Some population trends of interest in Houston.
People of color led Houston’s growth over the last 10 years, but that trend wasn’t reflected across all the city’s historic Black and Hispanic neighborhoods.
Census data released earlier this month paints a changing map of Houston’s racial demographics. In some neighborhoods, such as the historically Black Third Ward, the changes are stark — a byproduct of ongoing gentrification. In other neighborhoods, such as Sunnyside and the Near Northside, the shifts are subtle but hint at the beginnings of a similar process.
The data confirms what residents have known for a long time: The changes are nothing new, and the stakes are high, experts say.
“This is a crisis of enormous proportions,” said Assata Richards, director of the Sankofa Research Institute. “It’s not just that people have lost their communities, communities have lost their people. Housing rates have increased, opportunities have decreased and the protections for naturally occurring affordable housing aren’t there.”
Black people now make up just 45 percent of Third Ward, a drop from 71 percent in 2010, according to the census bureau. Both numbers increase about 10 percent if you remove the census tract that houses the University of Houston.
Third Ward saw its Black population drop about 15 percent to 8,045 residents, though the neighborhood’s overall population grew about 35 percent, census data shows. The white population rose about 170 percent, from 1,283 residents in 2010 to 3,465 in 2020. White people make up about 20 percent of the neighborhood’s 17,706 residents.
“It’s like a flood. A hurricane has hit the city, and the flood has washed away African Americans from historic neighborhoods,” said Richards, who lives in Third Ward. “I’ve seen the disappearance of Black people at the parks, at the post office, at the corner store. The places in our community are being reshaped and are beginning to become foreign to me. It has a very disorienting effect. These are my neighbors and family members and people I love.”
The gentrification occurring in Third Ward is happening in other racial and ethnic enclaves throughout the city. Second Ward saw its Latino population drop about 25 percent, from 10,802 residents to 8,111 over the last 10 years. The white population rose to 2,572 from 1,711 residents in 2010, an increase of about 50 percent.
Despite Houston adding nearly 94,000 Latinos over the last decade, almost none of that growth occurred in the East End, Near Northside or Northside, traditional Latino strongholds. Nearly every census tract in those areas lost at least some portion of its Latino residents, regardless of whether there was an increase in white residents.
That’s why experts say the issue is larger than just a matter of white people moving into a neighborhood historically occupied by a particular racial or ethnic group.

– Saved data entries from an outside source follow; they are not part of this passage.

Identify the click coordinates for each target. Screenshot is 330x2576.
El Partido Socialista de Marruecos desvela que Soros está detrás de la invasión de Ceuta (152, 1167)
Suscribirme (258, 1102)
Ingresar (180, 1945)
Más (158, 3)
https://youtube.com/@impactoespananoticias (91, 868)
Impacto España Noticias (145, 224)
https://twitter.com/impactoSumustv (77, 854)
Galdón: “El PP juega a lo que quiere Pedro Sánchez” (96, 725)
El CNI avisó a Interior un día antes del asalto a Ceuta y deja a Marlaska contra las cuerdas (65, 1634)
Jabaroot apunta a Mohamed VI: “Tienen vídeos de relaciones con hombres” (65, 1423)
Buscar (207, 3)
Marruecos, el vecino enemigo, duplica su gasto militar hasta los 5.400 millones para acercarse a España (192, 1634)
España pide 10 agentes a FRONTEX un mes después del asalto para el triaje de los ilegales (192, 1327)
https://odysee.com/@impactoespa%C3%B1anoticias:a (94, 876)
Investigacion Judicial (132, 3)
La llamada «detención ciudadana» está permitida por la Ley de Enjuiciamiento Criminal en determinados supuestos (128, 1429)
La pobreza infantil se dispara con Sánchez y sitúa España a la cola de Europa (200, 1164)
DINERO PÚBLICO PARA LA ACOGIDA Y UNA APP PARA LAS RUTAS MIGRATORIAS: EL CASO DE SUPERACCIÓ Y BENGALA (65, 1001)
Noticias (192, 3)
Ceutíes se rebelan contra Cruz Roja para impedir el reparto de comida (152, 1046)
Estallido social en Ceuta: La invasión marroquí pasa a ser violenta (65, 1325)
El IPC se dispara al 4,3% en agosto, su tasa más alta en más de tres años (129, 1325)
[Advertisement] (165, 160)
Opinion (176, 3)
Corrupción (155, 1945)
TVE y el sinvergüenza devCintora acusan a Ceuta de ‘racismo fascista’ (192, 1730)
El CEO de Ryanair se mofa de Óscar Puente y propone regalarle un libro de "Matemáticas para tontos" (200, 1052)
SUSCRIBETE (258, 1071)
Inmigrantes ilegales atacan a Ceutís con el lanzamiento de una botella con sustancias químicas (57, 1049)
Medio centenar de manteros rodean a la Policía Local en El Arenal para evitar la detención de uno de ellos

In fact, the white growth in Third Ward and other areas inside Loop 610, such as the East End and the Heights, is mostly an anomaly. The white population in Houston decreased by about 30 percent over the last decade, though Houston’s overall population rose by 10 percent. That growth was driven almost entirely by people of color and not limited to neighborhoods in the urban core.
“What happens when it becomes more profitable for a landowner to sell than it is to rent is that the people who were long-term renters end up displaced,” said Dr. Quianta Moore, of Rice University’s Baker Institute for Public Policy. “Some look at gentrification as neighborhood revitalization and say that’s not a bad thing, but regardless of the definition you use, it’s always problematic when people are forcibly displaced from their neighborhood.”
“When you have economic factors that drive and uproot people out of a neighborhood … there’s a negative psychological harm and increased morbidity and risk of death,” Moore said, citing “Root Shock,” a 2004 book by Dr. Mindy Fullilove.
The main problem here is real estate prices rising at too fast a rate, which makes a lot of older and historic neighborhoods, including and especially Black and Latino neighborhoods, unaffordable for current residents. I’d love to see more stories that go into the policy changes that could be made to try to reverse, or at least slow down, these trends. Denser development and more investment in transit would surely help, but I don’t claim to be smart enough to know the particulars. I’ve seen much of Inner Loop Houston transform from a place where anyone could live to a place where most people can’t afford to live in my thirty-plus years here. There’s been a lot of positive change, in terms of food and amenities and arts, but we need that to be the reality for all of Houston.